* PROBLEM DETAILS *
Rewrite the rows from the line with "Screen dimensions: 716x410" to the line with "(x=1205, y=127)", changing "Image resolution" to "Screenshot size" and leaving everything else the same. Give back only those lines.

** Start of GIVEN RECORDS **

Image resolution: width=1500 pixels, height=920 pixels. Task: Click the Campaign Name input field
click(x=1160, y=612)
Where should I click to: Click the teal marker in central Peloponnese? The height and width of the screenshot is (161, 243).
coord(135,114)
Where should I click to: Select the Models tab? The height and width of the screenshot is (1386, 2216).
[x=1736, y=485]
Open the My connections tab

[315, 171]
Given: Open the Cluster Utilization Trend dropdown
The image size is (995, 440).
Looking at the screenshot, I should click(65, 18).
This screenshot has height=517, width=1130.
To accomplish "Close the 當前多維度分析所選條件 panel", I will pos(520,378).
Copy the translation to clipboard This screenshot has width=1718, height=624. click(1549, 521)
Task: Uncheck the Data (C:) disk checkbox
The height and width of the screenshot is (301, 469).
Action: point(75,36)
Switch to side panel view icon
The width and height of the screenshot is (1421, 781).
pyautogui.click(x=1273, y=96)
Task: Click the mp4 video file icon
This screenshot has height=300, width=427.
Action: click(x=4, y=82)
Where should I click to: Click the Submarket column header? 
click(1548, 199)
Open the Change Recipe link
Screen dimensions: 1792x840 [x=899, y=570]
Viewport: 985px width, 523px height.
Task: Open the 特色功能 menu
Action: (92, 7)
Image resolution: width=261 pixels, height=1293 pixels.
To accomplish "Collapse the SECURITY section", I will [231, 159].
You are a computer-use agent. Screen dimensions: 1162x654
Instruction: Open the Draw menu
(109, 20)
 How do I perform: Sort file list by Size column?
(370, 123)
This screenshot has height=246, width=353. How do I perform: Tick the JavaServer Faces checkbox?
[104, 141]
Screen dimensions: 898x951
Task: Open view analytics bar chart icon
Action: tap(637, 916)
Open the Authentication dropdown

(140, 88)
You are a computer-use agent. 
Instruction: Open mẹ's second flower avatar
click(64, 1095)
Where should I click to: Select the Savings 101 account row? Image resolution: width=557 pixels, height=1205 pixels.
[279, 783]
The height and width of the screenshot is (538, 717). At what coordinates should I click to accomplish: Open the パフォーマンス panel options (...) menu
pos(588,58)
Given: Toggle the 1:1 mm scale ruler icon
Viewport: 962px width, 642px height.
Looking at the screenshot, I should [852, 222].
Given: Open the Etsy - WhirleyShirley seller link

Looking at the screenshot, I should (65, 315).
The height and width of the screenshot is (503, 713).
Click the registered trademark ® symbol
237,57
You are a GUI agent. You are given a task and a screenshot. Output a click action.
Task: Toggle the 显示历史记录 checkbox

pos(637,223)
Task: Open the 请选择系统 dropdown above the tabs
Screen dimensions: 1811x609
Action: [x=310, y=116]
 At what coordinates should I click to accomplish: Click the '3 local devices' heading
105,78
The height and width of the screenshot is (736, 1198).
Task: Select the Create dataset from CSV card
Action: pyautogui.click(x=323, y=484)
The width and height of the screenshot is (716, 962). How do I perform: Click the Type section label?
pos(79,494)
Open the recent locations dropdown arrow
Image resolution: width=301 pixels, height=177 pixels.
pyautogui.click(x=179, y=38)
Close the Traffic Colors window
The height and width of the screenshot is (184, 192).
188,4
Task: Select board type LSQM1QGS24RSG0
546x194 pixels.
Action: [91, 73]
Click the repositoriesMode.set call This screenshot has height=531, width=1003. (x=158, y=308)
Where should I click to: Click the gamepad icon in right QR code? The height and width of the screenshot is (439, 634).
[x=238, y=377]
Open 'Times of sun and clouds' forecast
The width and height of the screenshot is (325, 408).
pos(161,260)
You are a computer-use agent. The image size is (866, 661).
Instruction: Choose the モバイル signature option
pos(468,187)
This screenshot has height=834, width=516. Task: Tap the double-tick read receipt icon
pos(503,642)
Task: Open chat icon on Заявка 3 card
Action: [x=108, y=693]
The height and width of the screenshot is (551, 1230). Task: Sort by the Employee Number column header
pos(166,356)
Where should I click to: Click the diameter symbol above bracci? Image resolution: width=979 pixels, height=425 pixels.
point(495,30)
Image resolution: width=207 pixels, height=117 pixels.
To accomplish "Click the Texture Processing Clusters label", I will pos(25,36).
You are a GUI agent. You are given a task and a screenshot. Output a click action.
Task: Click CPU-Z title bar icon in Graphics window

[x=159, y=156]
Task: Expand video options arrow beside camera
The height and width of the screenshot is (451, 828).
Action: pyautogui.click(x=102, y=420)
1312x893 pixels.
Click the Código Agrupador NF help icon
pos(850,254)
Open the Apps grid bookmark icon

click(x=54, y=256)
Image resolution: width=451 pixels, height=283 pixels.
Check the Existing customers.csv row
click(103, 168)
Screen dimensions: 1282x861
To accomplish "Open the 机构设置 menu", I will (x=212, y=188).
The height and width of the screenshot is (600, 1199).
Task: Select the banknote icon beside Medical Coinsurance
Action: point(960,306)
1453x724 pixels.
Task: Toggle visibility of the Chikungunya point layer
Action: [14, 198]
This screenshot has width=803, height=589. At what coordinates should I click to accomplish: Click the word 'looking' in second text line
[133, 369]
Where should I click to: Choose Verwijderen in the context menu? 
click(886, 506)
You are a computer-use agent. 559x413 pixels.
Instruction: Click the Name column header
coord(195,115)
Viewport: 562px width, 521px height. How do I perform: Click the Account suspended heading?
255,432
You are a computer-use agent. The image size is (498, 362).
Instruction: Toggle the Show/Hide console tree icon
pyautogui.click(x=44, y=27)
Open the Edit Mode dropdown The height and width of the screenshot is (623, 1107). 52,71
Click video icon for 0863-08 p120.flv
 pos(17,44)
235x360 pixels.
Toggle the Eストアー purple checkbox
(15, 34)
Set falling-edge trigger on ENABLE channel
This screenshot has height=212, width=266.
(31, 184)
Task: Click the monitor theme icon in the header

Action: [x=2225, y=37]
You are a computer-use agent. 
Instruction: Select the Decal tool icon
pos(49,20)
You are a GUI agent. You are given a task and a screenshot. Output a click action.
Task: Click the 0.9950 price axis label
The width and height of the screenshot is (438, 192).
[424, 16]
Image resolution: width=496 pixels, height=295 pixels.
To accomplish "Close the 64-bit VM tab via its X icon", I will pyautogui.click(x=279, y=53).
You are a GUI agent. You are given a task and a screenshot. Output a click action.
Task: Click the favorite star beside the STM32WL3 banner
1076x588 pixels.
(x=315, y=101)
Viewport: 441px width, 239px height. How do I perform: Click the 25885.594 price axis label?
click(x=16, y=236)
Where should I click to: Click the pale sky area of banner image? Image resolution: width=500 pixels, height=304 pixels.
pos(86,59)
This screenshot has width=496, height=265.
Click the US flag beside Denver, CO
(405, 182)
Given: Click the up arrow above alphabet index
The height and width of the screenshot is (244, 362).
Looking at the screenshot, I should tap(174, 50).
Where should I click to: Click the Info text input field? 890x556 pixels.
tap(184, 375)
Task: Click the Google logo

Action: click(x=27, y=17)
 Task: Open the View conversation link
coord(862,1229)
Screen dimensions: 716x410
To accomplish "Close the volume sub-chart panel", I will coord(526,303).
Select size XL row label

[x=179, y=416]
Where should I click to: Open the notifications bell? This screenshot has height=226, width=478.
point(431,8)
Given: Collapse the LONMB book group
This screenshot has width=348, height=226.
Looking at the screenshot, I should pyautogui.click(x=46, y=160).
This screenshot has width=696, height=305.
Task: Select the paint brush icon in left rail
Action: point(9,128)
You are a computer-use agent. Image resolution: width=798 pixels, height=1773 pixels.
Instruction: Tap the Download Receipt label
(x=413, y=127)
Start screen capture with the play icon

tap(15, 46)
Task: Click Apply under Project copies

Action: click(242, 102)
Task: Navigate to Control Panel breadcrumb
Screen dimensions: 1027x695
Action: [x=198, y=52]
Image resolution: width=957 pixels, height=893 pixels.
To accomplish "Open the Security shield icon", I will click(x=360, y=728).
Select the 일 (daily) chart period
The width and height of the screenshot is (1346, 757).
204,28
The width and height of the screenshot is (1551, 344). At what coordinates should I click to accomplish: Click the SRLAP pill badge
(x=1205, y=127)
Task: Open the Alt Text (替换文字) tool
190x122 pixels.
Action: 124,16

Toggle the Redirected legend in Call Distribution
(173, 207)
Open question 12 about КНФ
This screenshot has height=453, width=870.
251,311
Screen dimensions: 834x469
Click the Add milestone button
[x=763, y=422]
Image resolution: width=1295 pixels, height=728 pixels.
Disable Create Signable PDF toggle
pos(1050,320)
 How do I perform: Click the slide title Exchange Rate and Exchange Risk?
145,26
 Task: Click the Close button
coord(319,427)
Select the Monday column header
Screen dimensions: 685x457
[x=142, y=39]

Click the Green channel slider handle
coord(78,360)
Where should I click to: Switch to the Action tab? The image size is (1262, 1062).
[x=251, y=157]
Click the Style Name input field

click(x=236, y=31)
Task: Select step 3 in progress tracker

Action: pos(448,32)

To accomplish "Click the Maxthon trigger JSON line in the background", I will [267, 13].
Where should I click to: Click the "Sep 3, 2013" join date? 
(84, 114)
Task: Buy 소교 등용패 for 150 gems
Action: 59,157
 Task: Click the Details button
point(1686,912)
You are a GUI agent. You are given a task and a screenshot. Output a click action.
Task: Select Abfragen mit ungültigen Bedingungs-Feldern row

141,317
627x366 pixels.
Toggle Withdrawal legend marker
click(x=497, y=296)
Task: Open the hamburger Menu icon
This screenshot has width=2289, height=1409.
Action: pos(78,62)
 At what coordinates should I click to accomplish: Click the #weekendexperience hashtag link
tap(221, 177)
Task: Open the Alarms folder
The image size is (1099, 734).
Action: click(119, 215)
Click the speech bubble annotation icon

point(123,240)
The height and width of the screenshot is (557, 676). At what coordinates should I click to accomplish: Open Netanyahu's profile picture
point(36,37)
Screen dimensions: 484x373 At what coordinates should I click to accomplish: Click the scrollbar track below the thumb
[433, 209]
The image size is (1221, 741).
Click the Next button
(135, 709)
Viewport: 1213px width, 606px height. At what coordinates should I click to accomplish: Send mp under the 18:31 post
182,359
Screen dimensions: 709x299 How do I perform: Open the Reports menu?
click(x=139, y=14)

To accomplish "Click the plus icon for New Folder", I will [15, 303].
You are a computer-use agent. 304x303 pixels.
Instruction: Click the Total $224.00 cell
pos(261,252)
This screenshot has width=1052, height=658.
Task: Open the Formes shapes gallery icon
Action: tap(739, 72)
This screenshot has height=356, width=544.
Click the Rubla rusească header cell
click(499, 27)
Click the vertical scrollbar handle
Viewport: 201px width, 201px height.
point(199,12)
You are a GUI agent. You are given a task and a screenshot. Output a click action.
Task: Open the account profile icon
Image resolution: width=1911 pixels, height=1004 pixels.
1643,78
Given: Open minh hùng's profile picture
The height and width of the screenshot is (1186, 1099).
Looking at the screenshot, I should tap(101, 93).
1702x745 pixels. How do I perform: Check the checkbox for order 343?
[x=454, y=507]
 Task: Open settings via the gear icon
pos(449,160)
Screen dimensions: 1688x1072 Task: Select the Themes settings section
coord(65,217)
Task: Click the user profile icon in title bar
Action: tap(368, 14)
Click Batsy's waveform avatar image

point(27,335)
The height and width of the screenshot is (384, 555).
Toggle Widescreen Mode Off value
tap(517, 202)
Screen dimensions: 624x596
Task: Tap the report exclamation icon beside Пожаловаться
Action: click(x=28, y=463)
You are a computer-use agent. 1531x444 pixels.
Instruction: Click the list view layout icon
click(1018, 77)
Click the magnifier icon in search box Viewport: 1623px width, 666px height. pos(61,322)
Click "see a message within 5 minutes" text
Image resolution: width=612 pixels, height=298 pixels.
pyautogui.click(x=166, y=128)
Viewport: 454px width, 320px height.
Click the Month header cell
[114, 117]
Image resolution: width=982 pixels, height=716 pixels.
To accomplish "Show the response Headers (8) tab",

** End of GIVEN RECORDS **

* OUTPUT OF THE TASK *
Screen dimensions: 716x410
To accomplish "Close the volume sub-chart panel", I will coord(526,303).
Select size XL row label

[x=179, y=416]
Where should I click to: Open the notifications bell? This screenshot has height=226, width=478.
point(431,8)
Given: Collapse the LONMB book group
This screenshot has width=348, height=226.
Looking at the screenshot, I should pyautogui.click(x=46, y=160).
This screenshot has width=696, height=305.
Task: Select the paint brush icon in left rail
Action: point(9,128)
You are a computer-use agent. Screenshot size: width=798 pixels, height=1773 pixels.
Instruction: Tap the Download Receipt label
(x=413, y=127)
Start screen capture with the play icon

tap(15, 46)
Task: Click Apply under Project copies

Action: click(242, 102)
Task: Navigate to Control Panel breadcrumb
Screen dimensions: 1027x695
Action: [x=198, y=52]
Screenshot size: width=957 pixels, height=893 pixels.
To accomplish "Open the Security shield icon", I will click(x=360, y=728).
Select the 일 (daily) chart period
The width and height of the screenshot is (1346, 757).
204,28
The width and height of the screenshot is (1551, 344). At what coordinates should I click to accomplish: Click the SRLAP pill badge
(x=1205, y=127)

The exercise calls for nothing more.